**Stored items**
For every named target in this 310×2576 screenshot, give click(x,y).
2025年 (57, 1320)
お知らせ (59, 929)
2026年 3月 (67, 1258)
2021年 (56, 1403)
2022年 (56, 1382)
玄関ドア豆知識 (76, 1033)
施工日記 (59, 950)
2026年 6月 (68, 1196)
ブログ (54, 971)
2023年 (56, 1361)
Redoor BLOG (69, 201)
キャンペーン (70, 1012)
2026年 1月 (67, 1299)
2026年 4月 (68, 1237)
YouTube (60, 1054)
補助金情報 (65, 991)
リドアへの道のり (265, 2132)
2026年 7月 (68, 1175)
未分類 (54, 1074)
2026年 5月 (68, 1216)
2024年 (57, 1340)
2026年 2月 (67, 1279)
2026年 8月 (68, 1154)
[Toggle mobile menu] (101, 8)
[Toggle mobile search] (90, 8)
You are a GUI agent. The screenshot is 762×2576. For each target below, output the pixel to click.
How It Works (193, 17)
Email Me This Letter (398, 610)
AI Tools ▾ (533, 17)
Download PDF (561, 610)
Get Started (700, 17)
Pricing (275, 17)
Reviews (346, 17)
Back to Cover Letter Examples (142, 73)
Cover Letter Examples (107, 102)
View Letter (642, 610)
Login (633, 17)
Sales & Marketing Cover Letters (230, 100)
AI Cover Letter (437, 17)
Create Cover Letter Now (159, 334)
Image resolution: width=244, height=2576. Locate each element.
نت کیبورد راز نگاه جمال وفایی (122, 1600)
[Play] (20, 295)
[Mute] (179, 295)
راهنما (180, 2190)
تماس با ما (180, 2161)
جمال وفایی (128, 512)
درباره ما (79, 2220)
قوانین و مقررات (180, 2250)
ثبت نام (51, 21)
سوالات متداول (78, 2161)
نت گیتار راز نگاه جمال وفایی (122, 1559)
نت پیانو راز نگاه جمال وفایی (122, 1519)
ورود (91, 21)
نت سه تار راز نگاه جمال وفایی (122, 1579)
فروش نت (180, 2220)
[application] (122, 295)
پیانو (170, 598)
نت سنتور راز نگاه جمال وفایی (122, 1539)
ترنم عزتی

**WHAT IS BEING ASKED**
Exact copies of the lines from the start of the data up to the line holding "[Toggle mobile menu] (101, 8)", both included, are all that is needed.

**TASK RESPONSE**
For every named target in this 310×2576 screenshot, give click(x,y).
2025年 (57, 1320)
お知らせ (59, 929)
2026年 3月 (67, 1258)
2021年 (56, 1403)
2022年 (56, 1382)
玄関ドア豆知識 (76, 1033)
施工日記 (59, 950)
2026年 6月 (68, 1196)
ブログ (54, 971)
2023年 (56, 1361)
Redoor BLOG (69, 201)
キャンペーン (70, 1012)
2026年 1月 (67, 1299)
2026年 4月 (68, 1237)
YouTube (60, 1054)
補助金情報 (65, 991)
リドアへの道のり (265, 2132)
2026年 7月 (68, 1175)
未分類 (54, 1074)
2026年 5月 (68, 1216)
2024年 (57, 1340)
2026年 2月 (67, 1279)
2026年 8月 (68, 1154)
[Toggle mobile menu] (101, 8)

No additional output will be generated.